### Problem statement:
Rewrite everything from the line containing "Añadir al carrito [Añadir" down to the end of the material, replacing "carrito" with "carro" and changing nothing else.

### Provided data:
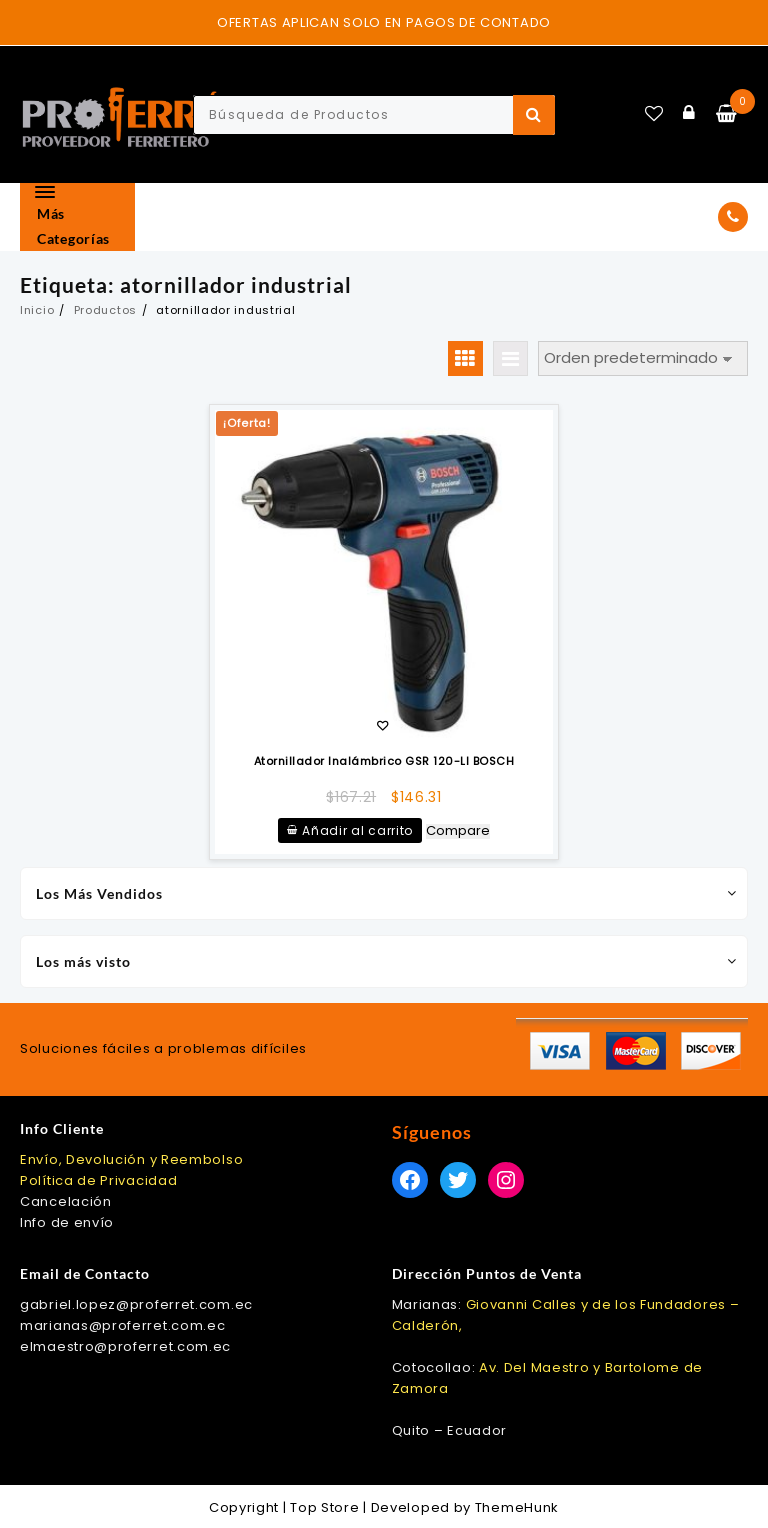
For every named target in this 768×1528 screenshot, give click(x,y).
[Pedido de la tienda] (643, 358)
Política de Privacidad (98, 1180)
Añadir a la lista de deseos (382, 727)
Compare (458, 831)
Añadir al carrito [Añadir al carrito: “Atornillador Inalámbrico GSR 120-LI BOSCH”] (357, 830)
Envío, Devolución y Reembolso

### Full solution:
Añadir al carro [Añadir al carro: “Atornillador Inalámbrico GSR 120-LI BOSCH”] (357, 830)
Envío, Devolución y Reembolso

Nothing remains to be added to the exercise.